2013-08-21



If you are salivating for the book, go get it, and then come back here if you have a few minutes to read this.

If you want to go strait to the party, and my invitation to celebrate, scroll down to this part: Let’s Get This Party Started.

Otherwise, I want to tell you a little story about putting a new book into the world.

A few weeks ago, I quietly updated the sales page of my memoir to “now shipping” instead of “Pre-order. Shipping soon.”

I put Alicia Keys’ song Empire State of Mind on repeat for the time it took me to personally email the digital edition to everyone who pre-ordered.

Then I danced around my kitchen while brewing another pot of tea for a couple more turns of the song.

And I cried the whole time.

Concrete jungle where dreams are made of 

There’s nothing you can’t do 

These streets will make you feel brand new 

Big lights will inspire you 

Even though the song is about New York, when I hear the lyrics, I think of my time coming of age in some of the grittier sections of Chicago.

Grew up in a town that is famous as a place of movie scenes

The song doesn’t make me cry because I’m sad. It makes me cry because I’m happy.

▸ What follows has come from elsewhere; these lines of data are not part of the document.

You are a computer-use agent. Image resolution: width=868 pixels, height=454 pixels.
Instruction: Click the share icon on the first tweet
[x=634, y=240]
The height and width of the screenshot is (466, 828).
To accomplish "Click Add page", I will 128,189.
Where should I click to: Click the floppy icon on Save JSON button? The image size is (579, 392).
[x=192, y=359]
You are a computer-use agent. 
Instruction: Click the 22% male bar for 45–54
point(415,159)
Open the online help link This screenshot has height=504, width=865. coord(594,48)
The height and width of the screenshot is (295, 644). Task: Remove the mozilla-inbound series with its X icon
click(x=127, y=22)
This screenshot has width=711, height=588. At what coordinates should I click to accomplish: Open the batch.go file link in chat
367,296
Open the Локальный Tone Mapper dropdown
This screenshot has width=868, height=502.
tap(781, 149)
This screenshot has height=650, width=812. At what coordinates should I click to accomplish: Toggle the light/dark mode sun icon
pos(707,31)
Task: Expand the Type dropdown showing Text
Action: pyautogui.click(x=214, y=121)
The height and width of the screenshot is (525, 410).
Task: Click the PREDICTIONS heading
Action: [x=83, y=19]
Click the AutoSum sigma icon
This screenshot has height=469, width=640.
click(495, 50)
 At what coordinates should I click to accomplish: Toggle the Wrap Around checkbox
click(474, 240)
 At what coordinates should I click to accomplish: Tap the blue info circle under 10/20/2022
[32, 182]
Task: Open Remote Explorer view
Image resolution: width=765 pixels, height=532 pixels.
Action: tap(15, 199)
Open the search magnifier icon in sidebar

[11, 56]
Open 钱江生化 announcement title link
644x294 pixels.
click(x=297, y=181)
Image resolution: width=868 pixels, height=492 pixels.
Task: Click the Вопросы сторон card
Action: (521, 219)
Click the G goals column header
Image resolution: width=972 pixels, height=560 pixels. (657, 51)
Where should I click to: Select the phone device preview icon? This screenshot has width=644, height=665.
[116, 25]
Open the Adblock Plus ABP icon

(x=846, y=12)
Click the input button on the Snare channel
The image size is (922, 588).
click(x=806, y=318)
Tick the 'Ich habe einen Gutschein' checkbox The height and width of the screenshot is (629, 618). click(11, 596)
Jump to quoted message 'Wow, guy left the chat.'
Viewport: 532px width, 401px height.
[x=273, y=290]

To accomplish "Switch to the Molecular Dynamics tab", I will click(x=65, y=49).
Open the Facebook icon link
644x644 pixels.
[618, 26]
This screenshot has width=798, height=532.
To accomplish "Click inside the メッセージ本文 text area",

You know, the happy tears that follow impossible accomplishment.

The happy tears of getting something you’ve always wanted and it was touch and go getting there. Like crying at weddings or when babies are born.

As a kid, I imagined I could be anything I dreamed of. Despite whatever odds.

By the time I was 15, I had survived so much, and so improbably, including a drug overdose that put me in a coma.

Noise is always loud, there are sirens all around and the streets are mean 

My friends (and some relatives) were alcoholics and junkies and dealers and thieves.

There were a lot of guns, knives, gang tattoos, violence (goes without saying, I guess), and drama.

And I got the hell out. Propelled by a dream of what could be. What I really wanted to be.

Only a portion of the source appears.